Harnessing natural killer (NK) cells and their ability to mediate antibody-dependent cellular cytotoxicity (ADCC) forms the basis for many ongoing immuno-oncology efforts. Currently, most preclinical in vivo studies of ADCC-dependent efficacy rely on syngeneic models, which mandate the generation and use of surrogate therapies to overcome differences between mouse and human immune systems. These steps add time and cost, and can be particularly challenging for advanced antibody therapeutics (e.g. bispecific antibodies and antibody-drug conjugates). A humanized immune system (HIS) model that supports human NK cells could improve evaluations of human NK cell-dependent cancer therapies. However, HIS models have largely failed to support human NK cell-engraftment, rendering them inadequate for ADCC studies. Prior work has shown that human cytokine-transgenic hIL2-NOG and hIL15-NOG mice support the development of human NK cells from engrafted human hematopoietic stem cells (HSCs). Furthermore, the hIL15-NOG model has been shown to support in vivo expansion and long-term engraftment of isolated human NK cells. These properties suggest hIL2-NOG and/or hIL15-NOG might also sufficiently support NK cells following engraftment of peripheral blood mononuclear cells (PBMCs). Such a model could enable cost-effective and efficient in vivo studies of human NK cells and therapeutic human antibodies. To test this hypothesis, NOG, hIL-2 NOG, and hIL-15 NOG mice were engrafted with PBMCs from a single donor and at one of three increasing cell doses. The onset of graft vs host disease and peripheral blood human immune cell subsets were monitored through the duration of this study. Results showed that hIL15-NOG mice had a slightly diminished survival compared to conventional NOG. Nevertheless, hIL15-NOG survived up to 7 weeks after PBMC engraftment without any signs of graft vs host disease. Although hIL2-NOG mice showed the best engraftment rate for NK cells and other immune cell subpopulations, the overall survival was severely decreased post engraftment. Comparing NK cell-engraftment in hIL15-NOG and conventional NOG mice, we observed a tenfold increase of NK cell numbers in hIL15-NOG mice, independent of engrafted PBMC numbers, making it a highly suitable HIS model for studying NK cells.

> [DATA EXTRACT]
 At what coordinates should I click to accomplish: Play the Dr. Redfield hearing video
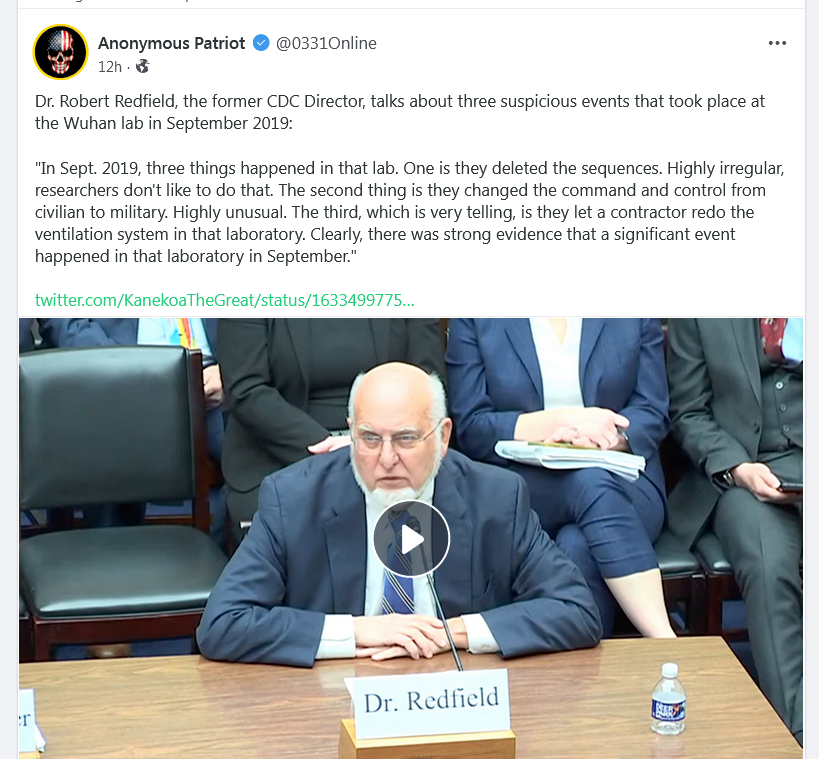412,539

> [LIST OF TASKS]
a) According to the abstract on NK cell engraftment, how long did hIL15-NOG mice survive after PBMC engraftment without any signs of graft vs host disease?
b) Decide whether each statement agrees with the abstract on NK cell engraftment. Answer yes or no for each, quoting the words from the abstract that decide it.
(i) The hIL2-NOG mice had strong overall survival after engraftment.
(ii) The PBMCs used for engraftment came from a single donor.
(iii) The rise in NK cell numbers in hIL15-NOG mice depended on how many PBMCs were engrafted.
c) Translate this sentence from the abstract on NK cell engraftment into Spanish: "These steps add time and cost, and can be particularly challenging for advanced antibody therapeutics (e.g. bispecific antibodies and antibody-drug conjugates)."

> [SOLUTION SET]
a) Up to 7 weeks.

b)
(i) No: "the overall survival was severely decreased post engraftment."
(ii) Yes: "engrafted with PBMCs from a single donor"
(iii) No: "independent of engrafted PBMC numbers"

c) Estos pasos añaden tiempo y costo, y pueden resultar especialmente difíciles para los tratamientos avanzados con anticuerpos (p. ej., anticuerpos biespecíficos y conjugados anticuerpo-fármaco).